YOUR OBJECTIVE – Look below for the line that contains "[Add] (711, 510)", then copy it and each following line exactly, through and including the line that contains "[Menu] (993, 103)".

─── SOURCE MATERIAL

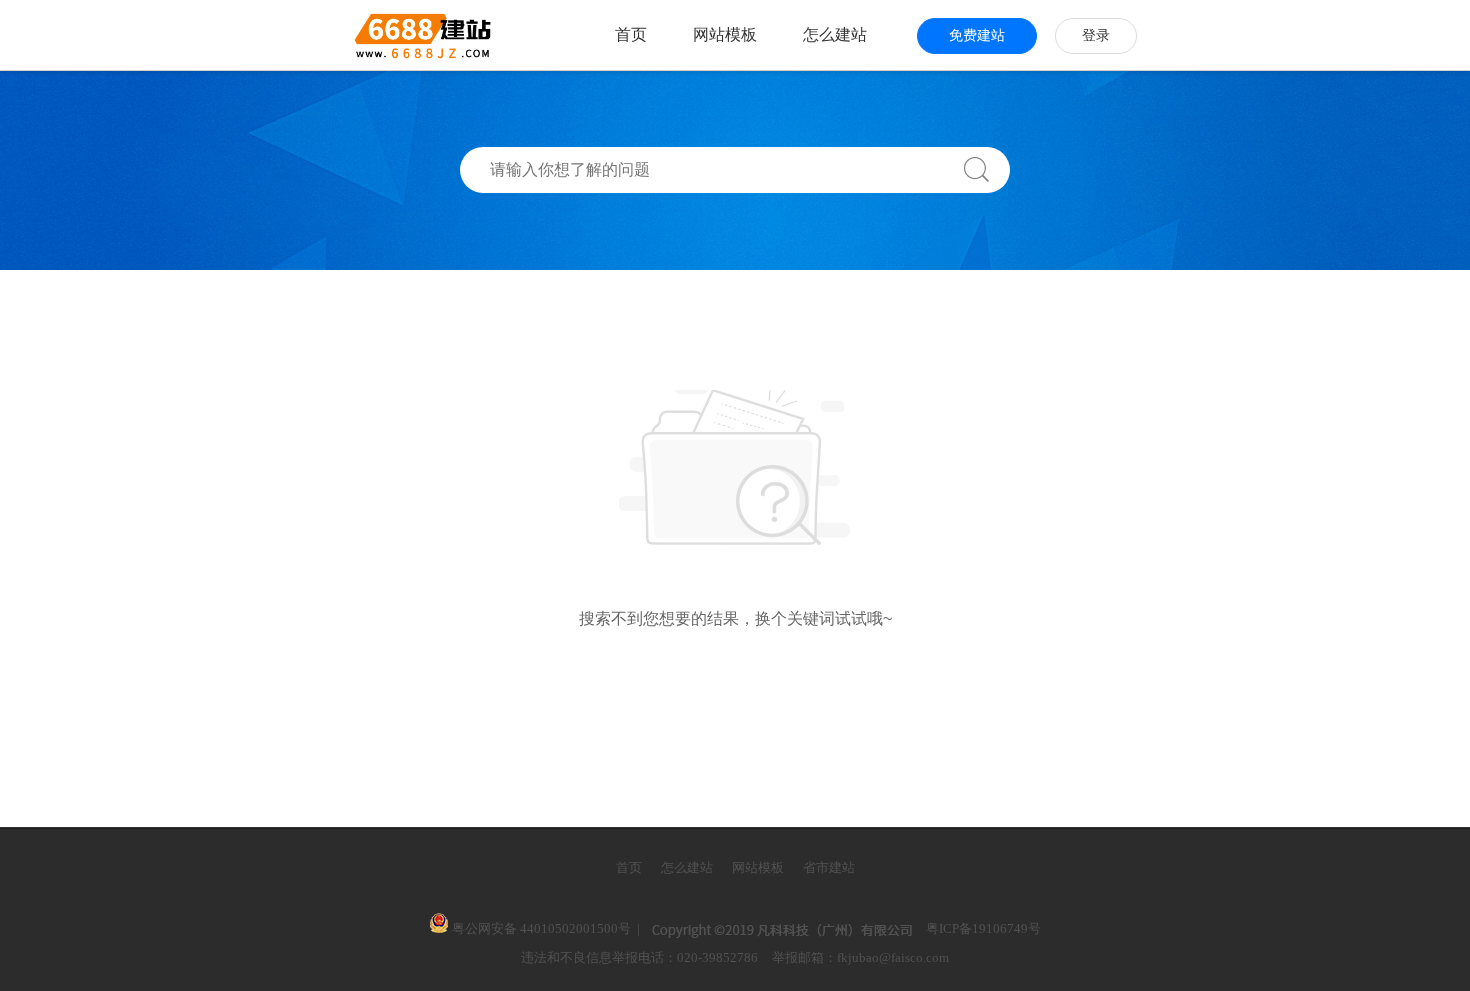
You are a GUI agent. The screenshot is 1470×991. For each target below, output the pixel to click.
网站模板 (725, 34)
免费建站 (977, 35)
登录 (1096, 35)
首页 (631, 34)
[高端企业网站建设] (373, 35)
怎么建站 (835, 34)
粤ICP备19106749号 (983, 928)
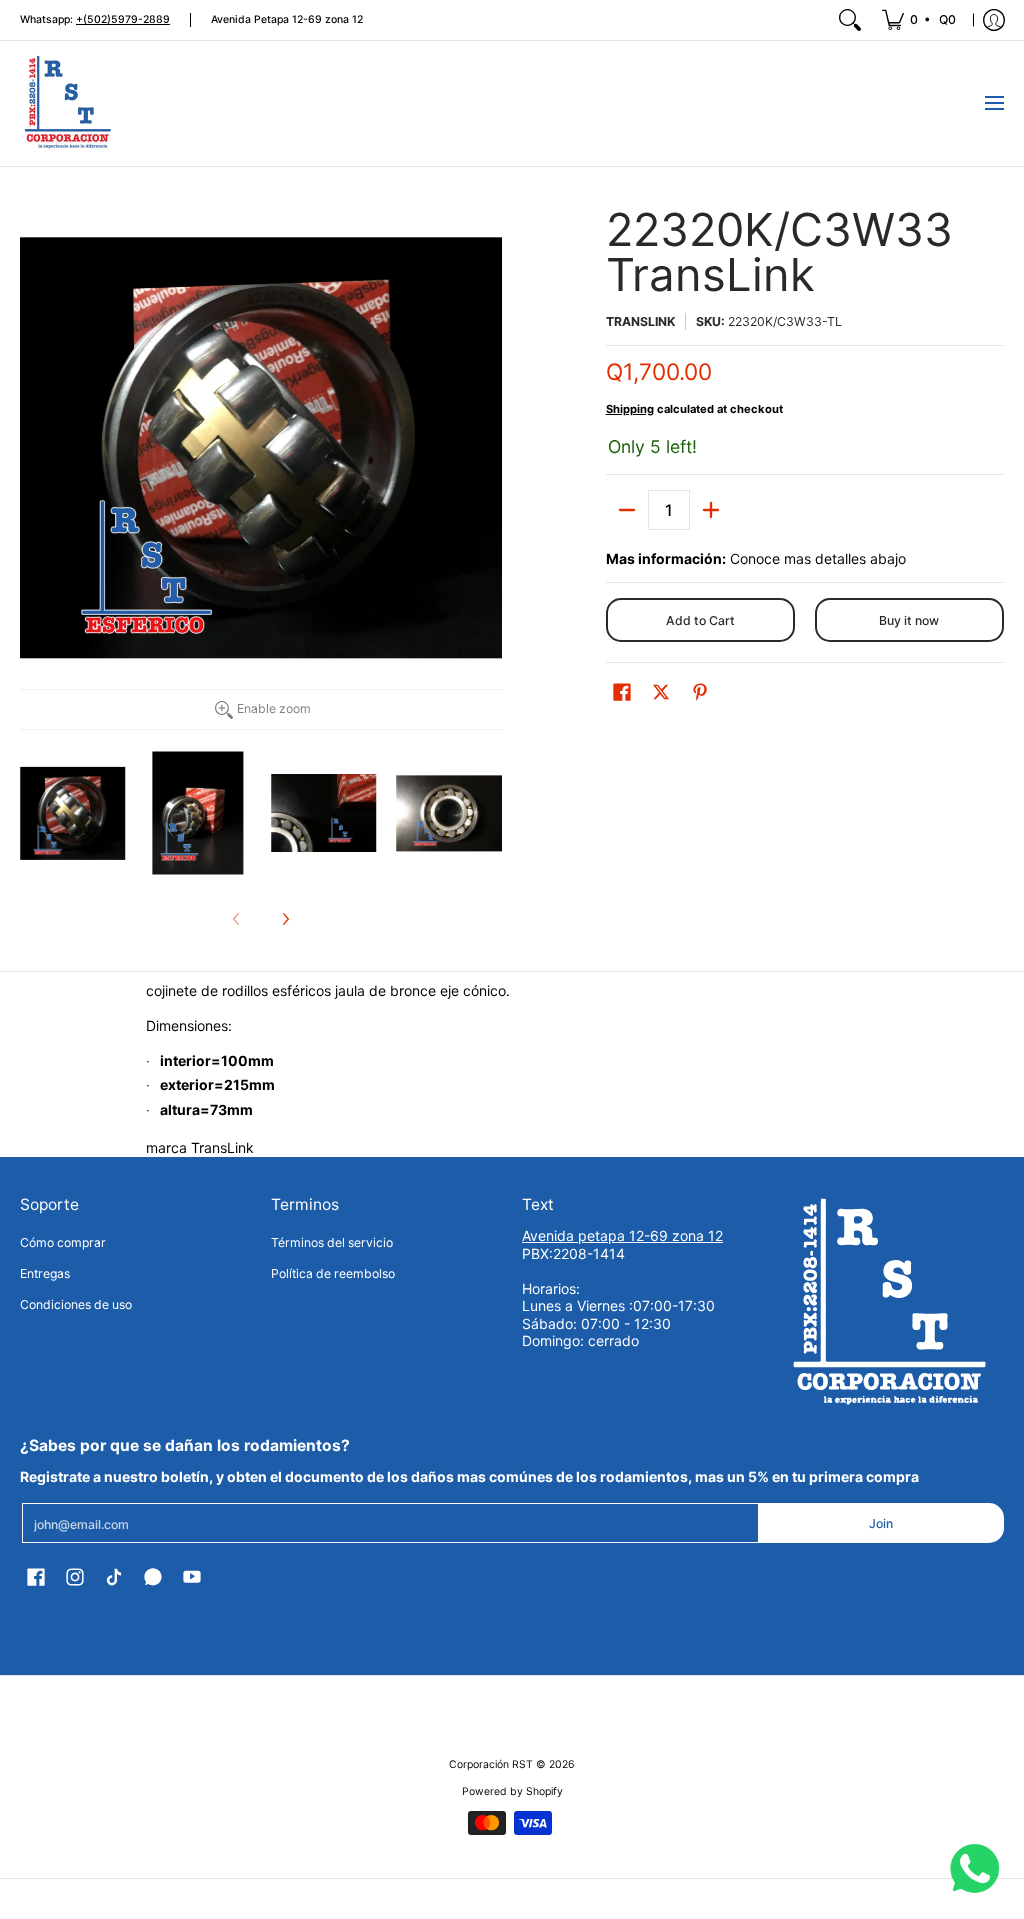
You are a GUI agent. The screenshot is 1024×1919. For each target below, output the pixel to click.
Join (881, 1523)
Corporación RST (491, 1764)
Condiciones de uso (76, 1304)
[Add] (711, 510)
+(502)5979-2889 (123, 19)
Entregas (45, 1273)
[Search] (850, 20)
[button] (622, 691)
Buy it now (909, 620)
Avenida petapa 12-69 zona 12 (622, 1235)
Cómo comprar (63, 1242)
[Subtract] (627, 510)
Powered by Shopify (512, 1791)
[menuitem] (920, 20)
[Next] (285, 919)
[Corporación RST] (70, 103)
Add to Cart (700, 620)
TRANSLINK (640, 321)
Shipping (630, 409)
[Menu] (993, 103)
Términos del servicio (332, 1242)
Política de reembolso (333, 1273)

──────

RESPONSE AREA –
[Add] (711, 510)
+(502)5979-2889 (123, 19)
Entregas (45, 1273)
[Search] (850, 20)
[button] (622, 691)
Buy it now (909, 620)
Avenida petapa 12-69 zona 12 (622, 1235)
Cómo comprar (63, 1242)
[Subtract] (627, 510)
Powered by Shopify (512, 1791)
[menuitem] (920, 20)
[Next] (285, 919)
[Corporación RST] (70, 103)
Add to Cart (700, 620)
TRANSLINK (640, 321)
Shipping (630, 409)
[Menu] (993, 103)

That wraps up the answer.